The board said video footage of the area taken before BP Canada began drilling did not show any corals, sponges, or other environmentally sensitive aquatic life.
Environment Minister Iain Rankin also expressed concern, but said all drilling has been halted while the board investigates the spill.
“I think everyone should be concerned,” he said. “I’ll be watching with interest … but again the expertise to deal with that matter is the (board) so I respect their jurisdiction as they undertake their investigation.”
Anita Perry, regional manager of BP Canada, said Friday that her company “takes this incident very seriously and will continue with the investigation to understand the cause.”
The province’s offshore regulator granted BP Canada Energy Group approval to begin drilling off the province’s southeast coast in April.
The Aspy D-11 exploration well is the first of what could be as many as seven exploration wells over a three-year period.

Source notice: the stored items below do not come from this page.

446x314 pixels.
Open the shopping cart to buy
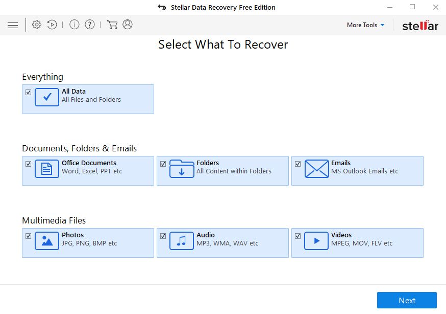pyautogui.click(x=113, y=25)
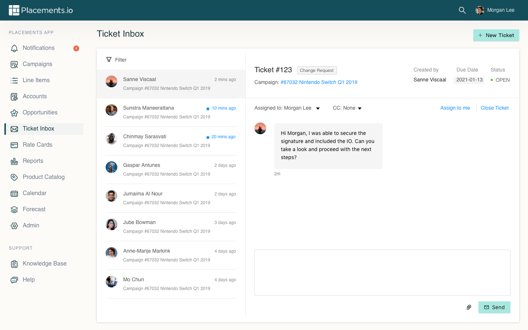
Task: Click the message reply text box
Action: click(382, 272)
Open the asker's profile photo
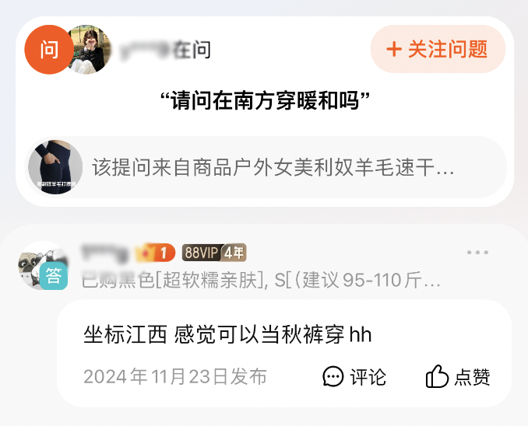The width and height of the screenshot is (528, 426). point(91,50)
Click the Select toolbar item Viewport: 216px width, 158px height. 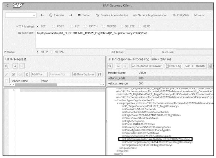click(84, 15)
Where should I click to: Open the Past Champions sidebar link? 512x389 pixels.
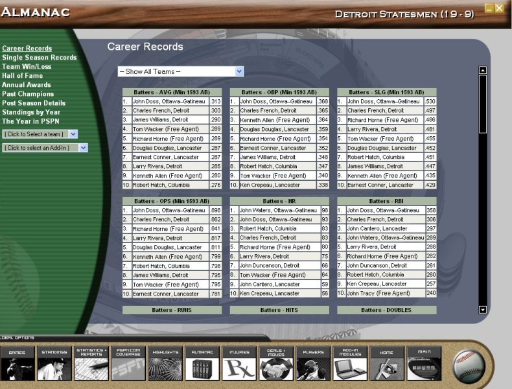28,94
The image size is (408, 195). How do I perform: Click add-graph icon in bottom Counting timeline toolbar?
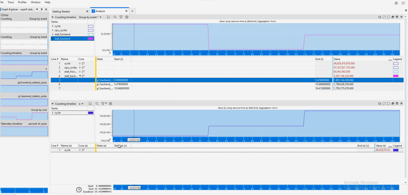pos(90,104)
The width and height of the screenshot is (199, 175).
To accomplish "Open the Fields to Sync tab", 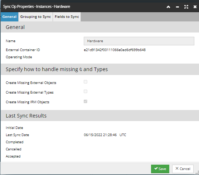I will 67,17.
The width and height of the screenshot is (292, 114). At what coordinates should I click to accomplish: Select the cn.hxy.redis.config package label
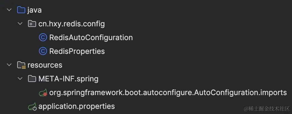[72, 24]
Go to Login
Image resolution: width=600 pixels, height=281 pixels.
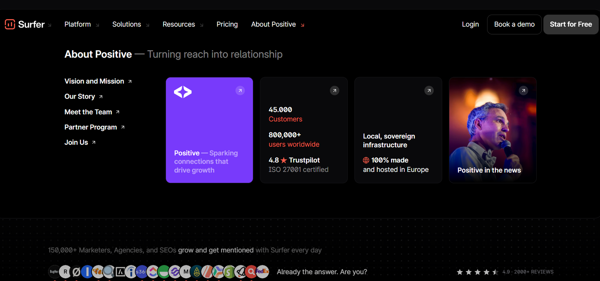(x=470, y=24)
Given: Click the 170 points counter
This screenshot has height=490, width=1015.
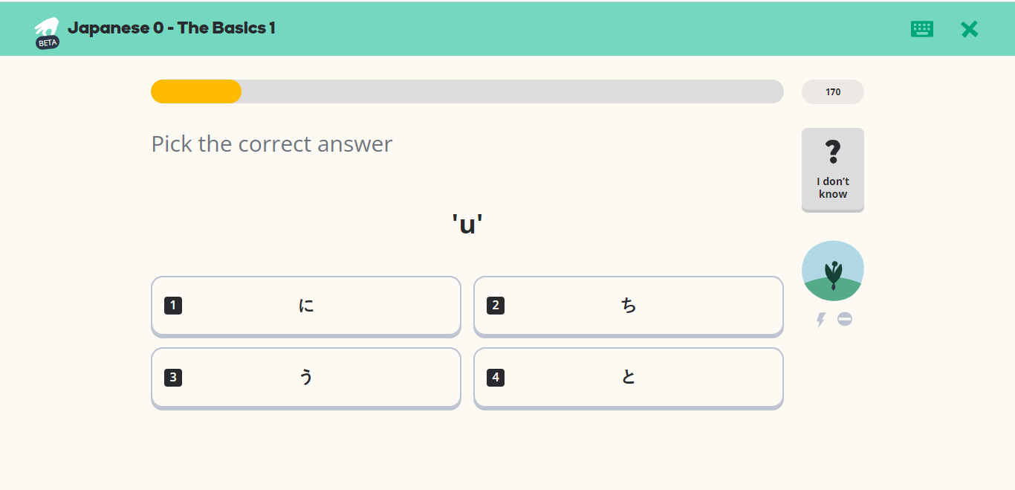Looking at the screenshot, I should pos(832,92).
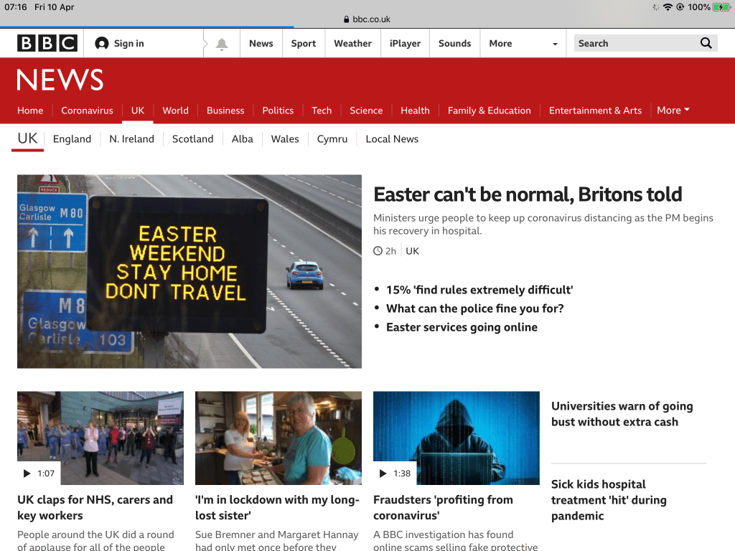Open 'What can the police fine you for?'
This screenshot has width=735, height=551.
pyautogui.click(x=474, y=309)
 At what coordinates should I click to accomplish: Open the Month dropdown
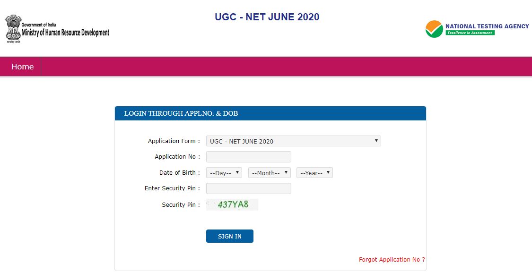click(x=269, y=172)
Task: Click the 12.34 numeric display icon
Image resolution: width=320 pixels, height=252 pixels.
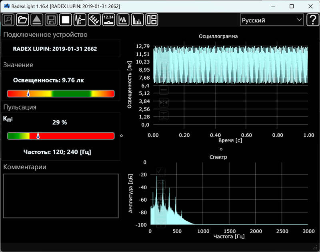Action: point(109,20)
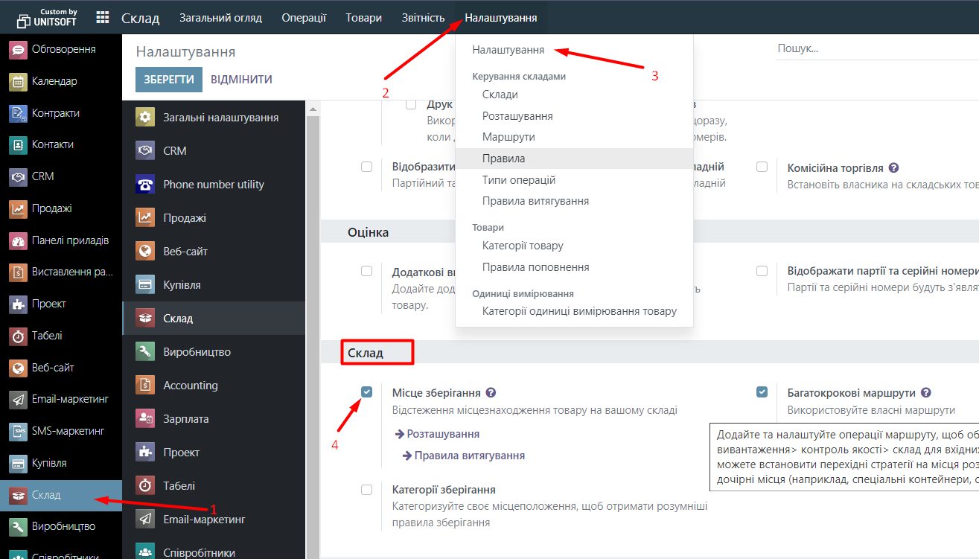
Task: Open the Операції top menu
Action: tap(304, 18)
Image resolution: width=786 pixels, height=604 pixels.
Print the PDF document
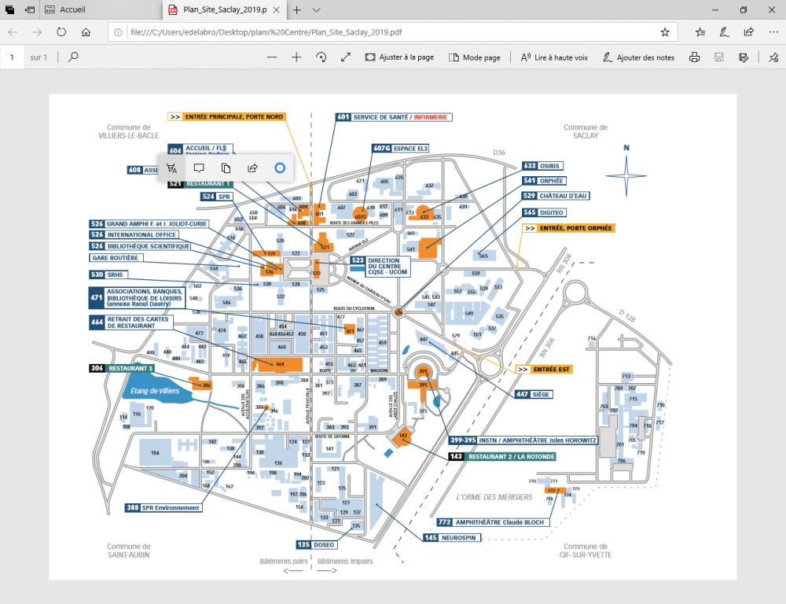[x=694, y=57]
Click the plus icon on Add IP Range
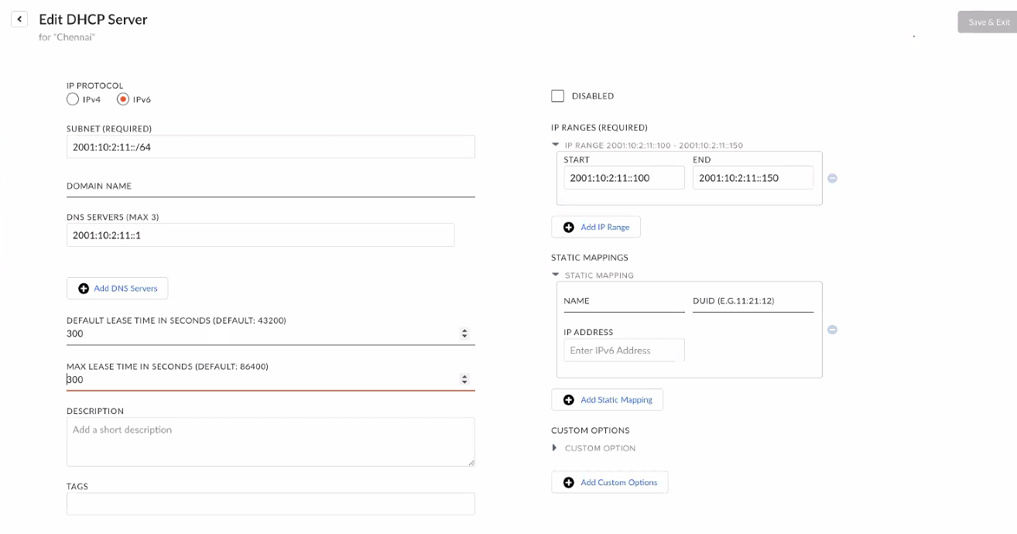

That decision has raised the ire of several environmental and conservation groups that have raised concerns about the risk of a spill.
In addition, the Council of Canadians has said the government needs to move away from fossil fuels and invest in sustainable energy.
Nova Scotia unveiled plans for a new four-year commitment to offshore growth last week.
The nearly $12 million investment includes funding for new research, including collecting core samples and high-resolution mapping information of the ocean floor.